::: Source data

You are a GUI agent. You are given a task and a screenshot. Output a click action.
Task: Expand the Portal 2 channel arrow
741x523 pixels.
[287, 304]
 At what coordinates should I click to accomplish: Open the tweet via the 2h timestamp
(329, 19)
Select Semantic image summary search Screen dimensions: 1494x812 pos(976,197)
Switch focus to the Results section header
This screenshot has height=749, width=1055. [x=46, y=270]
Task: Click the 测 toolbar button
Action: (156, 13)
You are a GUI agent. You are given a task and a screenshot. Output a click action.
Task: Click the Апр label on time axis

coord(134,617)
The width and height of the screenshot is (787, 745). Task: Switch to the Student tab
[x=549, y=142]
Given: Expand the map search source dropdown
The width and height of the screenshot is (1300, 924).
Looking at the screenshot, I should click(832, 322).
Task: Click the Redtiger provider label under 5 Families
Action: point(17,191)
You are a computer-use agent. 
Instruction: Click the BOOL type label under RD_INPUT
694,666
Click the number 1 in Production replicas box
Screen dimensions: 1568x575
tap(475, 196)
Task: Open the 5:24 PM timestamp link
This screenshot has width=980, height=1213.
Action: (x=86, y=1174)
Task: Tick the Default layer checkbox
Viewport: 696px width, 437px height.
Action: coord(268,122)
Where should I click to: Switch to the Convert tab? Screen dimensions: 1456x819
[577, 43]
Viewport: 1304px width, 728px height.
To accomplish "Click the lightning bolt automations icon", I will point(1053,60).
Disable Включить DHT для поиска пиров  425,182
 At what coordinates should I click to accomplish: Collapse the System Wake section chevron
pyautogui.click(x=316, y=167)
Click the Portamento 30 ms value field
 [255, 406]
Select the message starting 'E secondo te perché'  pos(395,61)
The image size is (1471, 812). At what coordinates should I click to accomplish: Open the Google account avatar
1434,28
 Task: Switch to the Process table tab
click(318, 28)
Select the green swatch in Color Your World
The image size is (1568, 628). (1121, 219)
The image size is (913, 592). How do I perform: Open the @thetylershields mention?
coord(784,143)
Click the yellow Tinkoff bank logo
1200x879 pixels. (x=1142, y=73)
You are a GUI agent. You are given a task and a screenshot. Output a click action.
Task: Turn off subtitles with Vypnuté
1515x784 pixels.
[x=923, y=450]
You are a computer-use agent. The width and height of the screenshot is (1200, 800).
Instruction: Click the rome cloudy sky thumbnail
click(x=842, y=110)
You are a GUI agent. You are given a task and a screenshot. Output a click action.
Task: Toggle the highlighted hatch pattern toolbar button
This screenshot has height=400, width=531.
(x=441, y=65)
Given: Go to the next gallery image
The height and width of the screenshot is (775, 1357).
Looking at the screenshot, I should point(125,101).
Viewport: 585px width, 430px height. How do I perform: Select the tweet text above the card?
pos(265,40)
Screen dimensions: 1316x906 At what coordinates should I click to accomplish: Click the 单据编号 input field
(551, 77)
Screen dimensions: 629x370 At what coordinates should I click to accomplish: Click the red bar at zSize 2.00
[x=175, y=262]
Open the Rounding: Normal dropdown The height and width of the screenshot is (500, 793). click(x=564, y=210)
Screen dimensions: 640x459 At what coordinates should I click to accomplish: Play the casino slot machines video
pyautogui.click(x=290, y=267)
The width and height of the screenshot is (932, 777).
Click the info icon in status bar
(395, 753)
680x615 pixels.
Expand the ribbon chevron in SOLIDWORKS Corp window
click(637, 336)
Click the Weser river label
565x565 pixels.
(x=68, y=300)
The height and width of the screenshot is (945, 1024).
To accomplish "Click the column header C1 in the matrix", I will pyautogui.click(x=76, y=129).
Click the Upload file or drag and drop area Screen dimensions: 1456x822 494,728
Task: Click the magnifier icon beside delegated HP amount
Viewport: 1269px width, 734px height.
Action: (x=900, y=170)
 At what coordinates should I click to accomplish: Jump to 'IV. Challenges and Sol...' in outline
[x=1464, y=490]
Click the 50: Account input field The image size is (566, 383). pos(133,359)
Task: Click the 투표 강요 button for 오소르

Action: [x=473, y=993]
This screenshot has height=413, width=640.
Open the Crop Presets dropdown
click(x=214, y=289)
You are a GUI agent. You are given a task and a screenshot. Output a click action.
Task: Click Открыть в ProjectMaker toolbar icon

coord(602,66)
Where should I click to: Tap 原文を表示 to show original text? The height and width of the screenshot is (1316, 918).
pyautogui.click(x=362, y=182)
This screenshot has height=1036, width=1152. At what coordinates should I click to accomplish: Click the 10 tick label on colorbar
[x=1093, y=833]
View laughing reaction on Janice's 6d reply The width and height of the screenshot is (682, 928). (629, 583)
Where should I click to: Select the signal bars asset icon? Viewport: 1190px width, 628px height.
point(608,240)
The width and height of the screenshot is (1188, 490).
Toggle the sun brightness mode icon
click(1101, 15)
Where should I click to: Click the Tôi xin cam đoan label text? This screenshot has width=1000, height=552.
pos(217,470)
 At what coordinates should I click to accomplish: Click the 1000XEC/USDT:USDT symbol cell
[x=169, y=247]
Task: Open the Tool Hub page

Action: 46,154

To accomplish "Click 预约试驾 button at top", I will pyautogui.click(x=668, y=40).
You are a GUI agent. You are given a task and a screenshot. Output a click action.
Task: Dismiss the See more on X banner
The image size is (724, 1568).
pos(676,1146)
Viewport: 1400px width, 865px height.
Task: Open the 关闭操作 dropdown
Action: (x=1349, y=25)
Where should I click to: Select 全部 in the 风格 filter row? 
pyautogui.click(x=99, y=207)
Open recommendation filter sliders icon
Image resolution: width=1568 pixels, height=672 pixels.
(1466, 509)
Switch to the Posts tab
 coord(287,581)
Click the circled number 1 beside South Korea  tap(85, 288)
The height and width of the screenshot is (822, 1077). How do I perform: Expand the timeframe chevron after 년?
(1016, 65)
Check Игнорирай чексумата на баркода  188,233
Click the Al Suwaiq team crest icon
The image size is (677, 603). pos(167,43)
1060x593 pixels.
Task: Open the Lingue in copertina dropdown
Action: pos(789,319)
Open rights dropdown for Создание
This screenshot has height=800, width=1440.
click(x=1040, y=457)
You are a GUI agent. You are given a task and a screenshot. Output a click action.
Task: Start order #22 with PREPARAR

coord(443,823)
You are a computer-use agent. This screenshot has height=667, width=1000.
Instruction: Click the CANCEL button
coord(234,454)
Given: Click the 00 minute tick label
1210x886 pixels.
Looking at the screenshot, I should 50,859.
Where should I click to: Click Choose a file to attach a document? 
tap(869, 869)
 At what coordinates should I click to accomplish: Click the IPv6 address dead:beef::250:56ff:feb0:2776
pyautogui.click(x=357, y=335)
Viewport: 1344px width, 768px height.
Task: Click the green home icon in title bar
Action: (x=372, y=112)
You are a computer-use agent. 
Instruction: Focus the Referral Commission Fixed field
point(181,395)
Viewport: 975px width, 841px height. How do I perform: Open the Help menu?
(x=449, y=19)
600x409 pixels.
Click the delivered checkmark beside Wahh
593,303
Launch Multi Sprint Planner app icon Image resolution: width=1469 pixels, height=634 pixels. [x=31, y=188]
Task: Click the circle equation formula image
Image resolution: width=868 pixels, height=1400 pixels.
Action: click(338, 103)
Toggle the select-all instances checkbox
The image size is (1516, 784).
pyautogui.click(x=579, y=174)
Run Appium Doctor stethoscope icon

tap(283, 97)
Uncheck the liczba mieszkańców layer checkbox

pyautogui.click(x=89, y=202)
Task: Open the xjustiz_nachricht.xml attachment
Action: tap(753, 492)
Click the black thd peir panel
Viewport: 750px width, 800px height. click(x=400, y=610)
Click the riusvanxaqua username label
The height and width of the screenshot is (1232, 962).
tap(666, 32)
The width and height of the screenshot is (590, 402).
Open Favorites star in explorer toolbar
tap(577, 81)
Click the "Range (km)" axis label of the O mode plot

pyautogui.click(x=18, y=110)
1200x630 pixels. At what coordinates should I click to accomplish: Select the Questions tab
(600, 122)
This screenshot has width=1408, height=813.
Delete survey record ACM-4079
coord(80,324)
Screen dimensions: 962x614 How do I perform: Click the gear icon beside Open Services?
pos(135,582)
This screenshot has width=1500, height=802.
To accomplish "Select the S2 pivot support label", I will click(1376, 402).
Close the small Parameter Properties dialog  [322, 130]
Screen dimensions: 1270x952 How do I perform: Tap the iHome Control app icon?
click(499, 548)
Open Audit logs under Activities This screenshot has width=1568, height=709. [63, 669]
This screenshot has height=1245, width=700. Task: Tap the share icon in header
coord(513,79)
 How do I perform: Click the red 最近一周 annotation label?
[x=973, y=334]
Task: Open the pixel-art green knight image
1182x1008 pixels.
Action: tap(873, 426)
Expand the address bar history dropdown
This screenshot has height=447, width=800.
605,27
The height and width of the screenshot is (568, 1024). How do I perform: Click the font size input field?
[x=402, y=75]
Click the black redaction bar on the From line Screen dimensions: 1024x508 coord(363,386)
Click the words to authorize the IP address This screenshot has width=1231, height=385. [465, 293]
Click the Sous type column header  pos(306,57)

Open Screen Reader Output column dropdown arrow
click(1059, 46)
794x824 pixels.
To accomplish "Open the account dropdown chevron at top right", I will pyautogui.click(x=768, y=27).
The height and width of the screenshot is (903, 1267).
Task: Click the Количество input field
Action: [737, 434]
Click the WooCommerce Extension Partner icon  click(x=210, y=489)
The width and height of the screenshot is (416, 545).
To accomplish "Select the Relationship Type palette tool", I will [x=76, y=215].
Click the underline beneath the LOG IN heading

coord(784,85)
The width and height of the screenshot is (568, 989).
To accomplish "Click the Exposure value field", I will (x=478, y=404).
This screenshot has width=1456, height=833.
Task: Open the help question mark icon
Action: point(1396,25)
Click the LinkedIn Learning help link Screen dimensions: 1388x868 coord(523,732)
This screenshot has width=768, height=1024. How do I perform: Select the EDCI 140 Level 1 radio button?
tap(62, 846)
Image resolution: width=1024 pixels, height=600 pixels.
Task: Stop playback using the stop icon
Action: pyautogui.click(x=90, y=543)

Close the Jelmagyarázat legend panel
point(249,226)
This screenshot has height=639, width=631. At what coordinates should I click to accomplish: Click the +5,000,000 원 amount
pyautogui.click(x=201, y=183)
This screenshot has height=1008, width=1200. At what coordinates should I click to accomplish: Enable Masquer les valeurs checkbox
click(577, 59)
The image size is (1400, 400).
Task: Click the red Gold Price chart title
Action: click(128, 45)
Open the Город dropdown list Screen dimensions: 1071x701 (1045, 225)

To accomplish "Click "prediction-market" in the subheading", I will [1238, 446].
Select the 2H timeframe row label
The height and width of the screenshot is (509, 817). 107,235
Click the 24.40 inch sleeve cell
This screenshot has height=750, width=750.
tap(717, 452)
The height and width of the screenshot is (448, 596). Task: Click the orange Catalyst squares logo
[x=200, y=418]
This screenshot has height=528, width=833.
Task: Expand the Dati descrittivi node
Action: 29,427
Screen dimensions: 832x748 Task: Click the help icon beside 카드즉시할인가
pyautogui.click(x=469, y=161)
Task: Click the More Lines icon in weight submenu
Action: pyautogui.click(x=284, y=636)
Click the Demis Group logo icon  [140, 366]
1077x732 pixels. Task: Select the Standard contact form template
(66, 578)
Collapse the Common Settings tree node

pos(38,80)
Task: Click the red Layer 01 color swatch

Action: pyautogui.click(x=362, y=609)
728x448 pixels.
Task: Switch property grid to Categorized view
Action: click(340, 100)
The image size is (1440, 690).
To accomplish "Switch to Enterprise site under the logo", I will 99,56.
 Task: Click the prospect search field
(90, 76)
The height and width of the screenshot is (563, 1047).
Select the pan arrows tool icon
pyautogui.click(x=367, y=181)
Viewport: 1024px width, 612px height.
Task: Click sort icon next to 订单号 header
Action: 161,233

::::::

» **Your objective**
The records are above. How many lines in them contain the word "computer"? Give the number alone.

» **Your solution**
4